Rabu, 14 September 2011

Janji, dari Kepercayaan Menuju Kesetiaan

  •     Bila kepercayaan adalah aspek jiwanya,maka janjilah aspek raganya.
  •     Bila kepercayaan adalah ruhnya, maka janji adalah jasadnya.
  •      Bila kepercayaan adalah kekuatan batin, maka janji adalah penopang lahirnya.
  •           Begitulah seterusnya.
                Maka sepenggal janji adalah harga yang mahal untuk sebuah kepercayaan. Sebab janji yang tidak bisa dipercaya, atau janji yang tak ada kepercayaan di dalamnya, ibarat buah yang ranum kulitnya, tapi kopong di dalamnya. Tak ada buahnya yang bisa dimakan.

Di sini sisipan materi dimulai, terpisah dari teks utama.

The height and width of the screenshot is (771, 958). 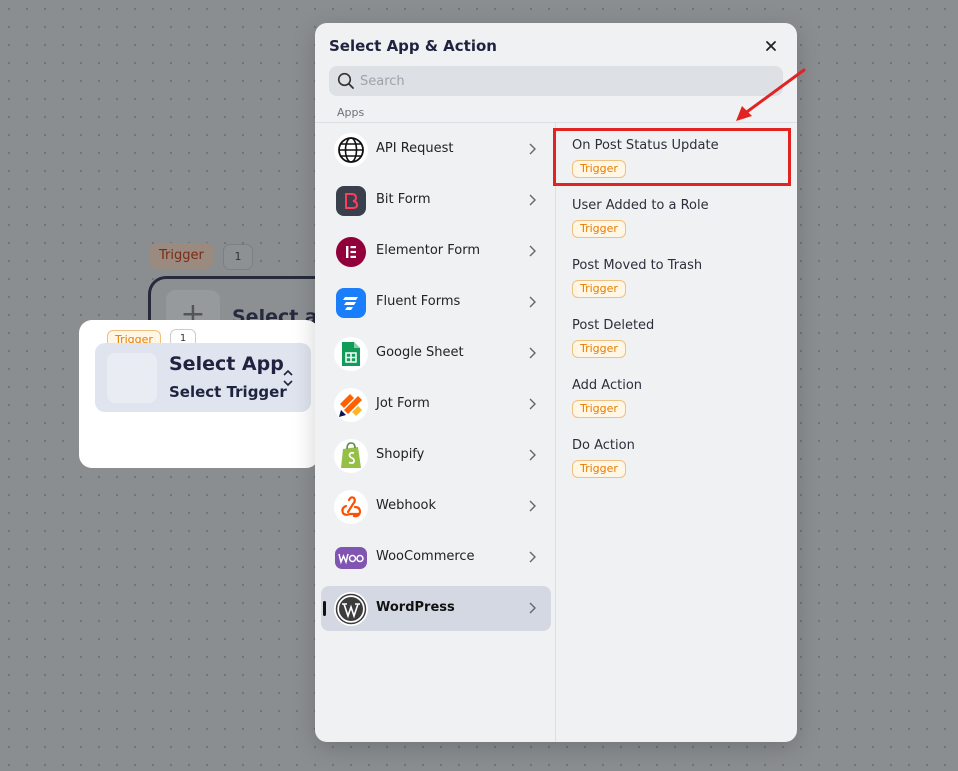 I want to click on trigger-item: Add Action Trigger, so click(x=676, y=397).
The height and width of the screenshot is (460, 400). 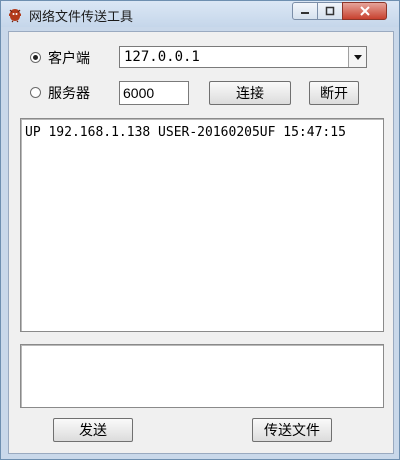 I want to click on connect-button: 连接, so click(x=250, y=93).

         Maka Islam mengajarkan moralitas janji, dari dua arah yang sangat dominan. 
Arah pertama bahwa janji harus selalu digantungkan kepada masyiah Allah, kehendak dan izin-Nya. Maka kita diharuskan mengiringi setiap janji, bahkan setiap rencana, dengan mengucapkan “Insya Allah”.
“Dan janganlah sekali-kali kamu mengatakan terhadap sesuatu, ‘Sesungguhnya aku akan mengerjakan itu besok pagi. Kecuali (dengan menyebut) Insya Allah.’ Dan ingatlah kepada Tuhanmu jika kamu lupa dan katakanlah, ‘Mudah-mudahan Tuhanku akan memberi petunjuk kepada yang lebih dekat kebenarannya dari pada yang ini.” (QS. Al-Kahfi: 23-34)

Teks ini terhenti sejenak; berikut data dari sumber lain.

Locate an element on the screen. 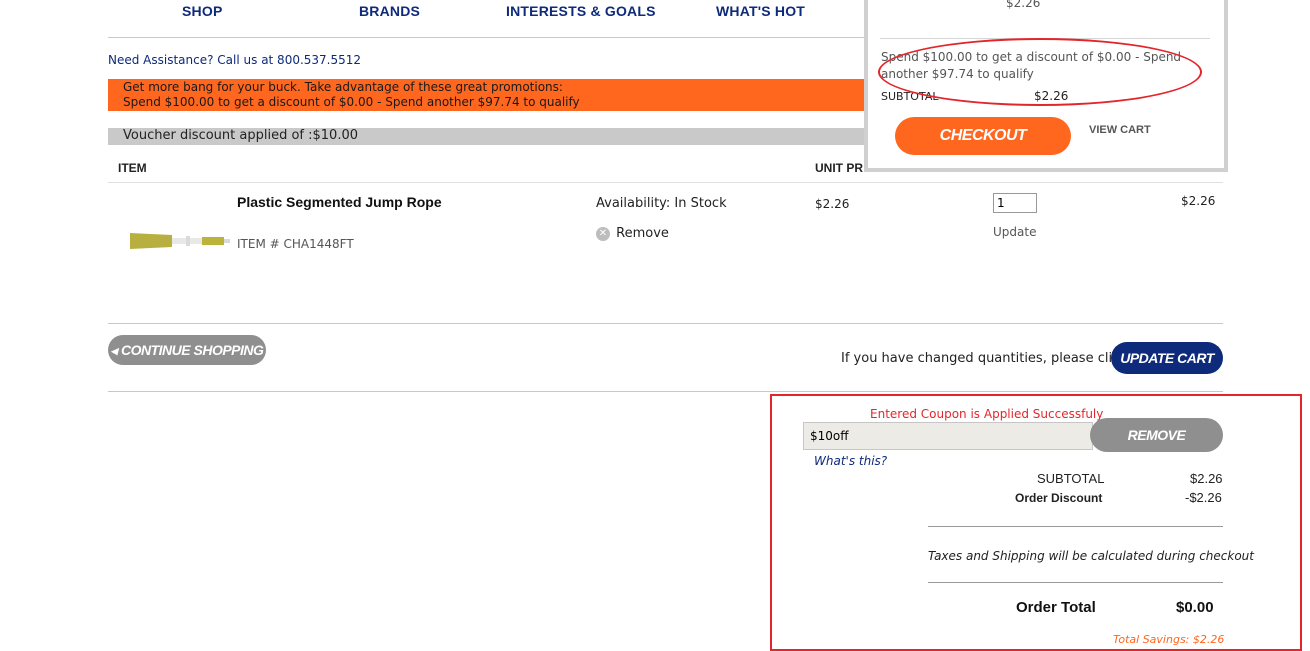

          Moralitas janji seperti ini menegaskan kepada kita, bahwa kita tidak akan bisa melakukan apa saja kecuali atas izin Allah. Mengucapkan Insya Allah mengajari kita tentang etika tahu diri seorang manusia yang tak mengerti akan takdir apa esok hari.

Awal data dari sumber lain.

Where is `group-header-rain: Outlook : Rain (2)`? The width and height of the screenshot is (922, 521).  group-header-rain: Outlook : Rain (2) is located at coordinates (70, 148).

           Moralitas kedua dari sisi penuaiannya. Janji-janji itu harus ditepati, dalam kadar ikhtiar manusiawi yang maksimal. Seperti seorang muslim. Mengucapkan dua kalimat syahadat adalah janji keislamannya. Menunaikan rukun Islam adalah pembuktian kepercayaannya. Tapi kesetiaanlah yang akan memberinya umur bagi pembuktian janji itu. 

          Seperti yang dilakukan seorang sahabat terkenal, Abu Ubaidah Amir Ibnul Jarrah. Semenjak mengulurkan tangannya, berbaiat dan bersumpah setia kepada Rasulullah, ia sadar bahwa hidupnya akan dibaktikan sepenuhnya di jalan Allah. Ia telah mengikrarkan janji itu. Lalu ia membuktikkan bahwa dirinya bisa dipercaya. Ia bekerja dengan tulus.

          Maka, mulailah berjanji dengan benar, janji yang punya ruh kepercayaan, lalu hidup panjang dengan kesetiaan.. sebagai orang beriman.